*** DATA Section Begins ***

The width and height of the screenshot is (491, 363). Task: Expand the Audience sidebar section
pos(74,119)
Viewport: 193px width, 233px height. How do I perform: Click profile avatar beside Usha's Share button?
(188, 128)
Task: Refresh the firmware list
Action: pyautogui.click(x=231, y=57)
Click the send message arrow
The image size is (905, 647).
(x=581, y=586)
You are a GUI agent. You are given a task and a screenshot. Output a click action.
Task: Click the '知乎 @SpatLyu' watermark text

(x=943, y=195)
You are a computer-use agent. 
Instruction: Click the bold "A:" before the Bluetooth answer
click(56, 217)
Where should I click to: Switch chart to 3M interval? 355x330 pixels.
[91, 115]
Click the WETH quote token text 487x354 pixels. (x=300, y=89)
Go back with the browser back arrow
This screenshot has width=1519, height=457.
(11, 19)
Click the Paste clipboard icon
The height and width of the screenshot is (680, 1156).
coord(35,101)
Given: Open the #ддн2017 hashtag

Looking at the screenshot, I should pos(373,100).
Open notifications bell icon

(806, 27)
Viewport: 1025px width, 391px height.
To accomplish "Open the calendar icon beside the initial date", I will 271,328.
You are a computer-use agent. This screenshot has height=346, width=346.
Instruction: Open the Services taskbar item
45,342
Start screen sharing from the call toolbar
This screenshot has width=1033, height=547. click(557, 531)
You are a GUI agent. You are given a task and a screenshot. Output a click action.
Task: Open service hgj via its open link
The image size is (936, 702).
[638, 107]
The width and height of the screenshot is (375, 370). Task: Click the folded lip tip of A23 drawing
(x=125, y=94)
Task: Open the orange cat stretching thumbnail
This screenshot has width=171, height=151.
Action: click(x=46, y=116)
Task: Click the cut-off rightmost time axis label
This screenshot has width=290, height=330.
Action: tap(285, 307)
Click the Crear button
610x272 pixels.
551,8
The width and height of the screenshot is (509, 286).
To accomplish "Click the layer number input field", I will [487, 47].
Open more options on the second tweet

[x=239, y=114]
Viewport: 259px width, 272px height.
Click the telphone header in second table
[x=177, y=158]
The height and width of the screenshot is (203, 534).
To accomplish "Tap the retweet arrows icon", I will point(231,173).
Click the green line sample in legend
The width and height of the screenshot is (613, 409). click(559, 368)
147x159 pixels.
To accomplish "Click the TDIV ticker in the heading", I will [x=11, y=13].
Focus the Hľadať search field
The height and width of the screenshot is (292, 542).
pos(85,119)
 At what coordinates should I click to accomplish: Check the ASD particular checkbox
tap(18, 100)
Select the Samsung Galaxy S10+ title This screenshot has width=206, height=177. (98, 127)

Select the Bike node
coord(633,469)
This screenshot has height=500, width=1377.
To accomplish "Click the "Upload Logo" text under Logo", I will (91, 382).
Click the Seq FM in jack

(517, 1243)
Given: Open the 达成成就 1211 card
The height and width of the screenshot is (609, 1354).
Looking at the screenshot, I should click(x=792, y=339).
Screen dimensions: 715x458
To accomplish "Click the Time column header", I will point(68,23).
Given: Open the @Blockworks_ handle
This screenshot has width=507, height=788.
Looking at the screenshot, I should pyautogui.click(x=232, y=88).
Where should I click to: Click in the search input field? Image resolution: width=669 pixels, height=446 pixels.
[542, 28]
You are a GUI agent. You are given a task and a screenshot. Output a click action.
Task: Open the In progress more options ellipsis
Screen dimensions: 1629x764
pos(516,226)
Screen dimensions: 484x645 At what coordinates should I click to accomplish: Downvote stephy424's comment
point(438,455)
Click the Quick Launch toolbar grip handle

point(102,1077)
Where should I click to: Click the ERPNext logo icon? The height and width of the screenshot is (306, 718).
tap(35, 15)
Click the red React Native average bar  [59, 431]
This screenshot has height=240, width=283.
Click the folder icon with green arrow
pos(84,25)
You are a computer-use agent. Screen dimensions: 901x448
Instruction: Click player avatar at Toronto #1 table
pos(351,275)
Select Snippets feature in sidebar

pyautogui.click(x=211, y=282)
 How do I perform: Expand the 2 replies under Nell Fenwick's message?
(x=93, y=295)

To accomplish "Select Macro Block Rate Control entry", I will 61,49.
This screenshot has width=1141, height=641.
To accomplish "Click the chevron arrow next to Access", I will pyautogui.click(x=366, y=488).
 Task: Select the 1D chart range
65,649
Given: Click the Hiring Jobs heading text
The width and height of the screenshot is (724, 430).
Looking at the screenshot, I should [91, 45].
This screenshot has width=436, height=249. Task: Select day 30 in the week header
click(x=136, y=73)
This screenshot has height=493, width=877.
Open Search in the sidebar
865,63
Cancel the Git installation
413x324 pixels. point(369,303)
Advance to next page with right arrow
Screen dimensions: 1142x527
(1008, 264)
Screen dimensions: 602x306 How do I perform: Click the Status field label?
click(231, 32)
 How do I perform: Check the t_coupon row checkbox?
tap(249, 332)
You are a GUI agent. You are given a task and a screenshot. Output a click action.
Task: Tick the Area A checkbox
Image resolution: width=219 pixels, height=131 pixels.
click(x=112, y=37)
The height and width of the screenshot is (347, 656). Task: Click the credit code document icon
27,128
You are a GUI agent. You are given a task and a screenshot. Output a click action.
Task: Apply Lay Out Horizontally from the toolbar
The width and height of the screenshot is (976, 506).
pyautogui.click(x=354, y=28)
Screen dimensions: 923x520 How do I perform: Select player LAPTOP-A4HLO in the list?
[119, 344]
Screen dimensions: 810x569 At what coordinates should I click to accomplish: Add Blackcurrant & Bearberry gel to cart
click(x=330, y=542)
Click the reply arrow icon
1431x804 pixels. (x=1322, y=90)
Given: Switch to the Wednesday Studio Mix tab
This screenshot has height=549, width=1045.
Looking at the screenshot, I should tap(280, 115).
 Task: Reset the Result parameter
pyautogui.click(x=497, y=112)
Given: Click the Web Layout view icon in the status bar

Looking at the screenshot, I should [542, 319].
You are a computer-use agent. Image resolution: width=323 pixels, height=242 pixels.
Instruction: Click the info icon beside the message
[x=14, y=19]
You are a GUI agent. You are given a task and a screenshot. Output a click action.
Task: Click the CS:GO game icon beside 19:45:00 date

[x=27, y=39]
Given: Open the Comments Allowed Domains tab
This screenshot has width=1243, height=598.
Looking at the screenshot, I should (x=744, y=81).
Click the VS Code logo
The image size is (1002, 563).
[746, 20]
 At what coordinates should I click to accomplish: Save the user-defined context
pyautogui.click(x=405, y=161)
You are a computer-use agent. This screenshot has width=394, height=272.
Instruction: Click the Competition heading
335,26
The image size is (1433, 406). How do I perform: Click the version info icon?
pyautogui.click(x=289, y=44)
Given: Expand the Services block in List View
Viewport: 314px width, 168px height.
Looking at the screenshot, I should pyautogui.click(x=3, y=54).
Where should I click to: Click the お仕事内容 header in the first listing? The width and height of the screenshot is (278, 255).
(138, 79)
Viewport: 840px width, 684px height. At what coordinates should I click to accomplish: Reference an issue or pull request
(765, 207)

*** DATA Section Ends ***

- **YOUR INSTRUCTIONS**
Indicate how many lines of the material include the word "computer"; the number alone is required.

- **RESPONSE TO THIS EXERCISE**
5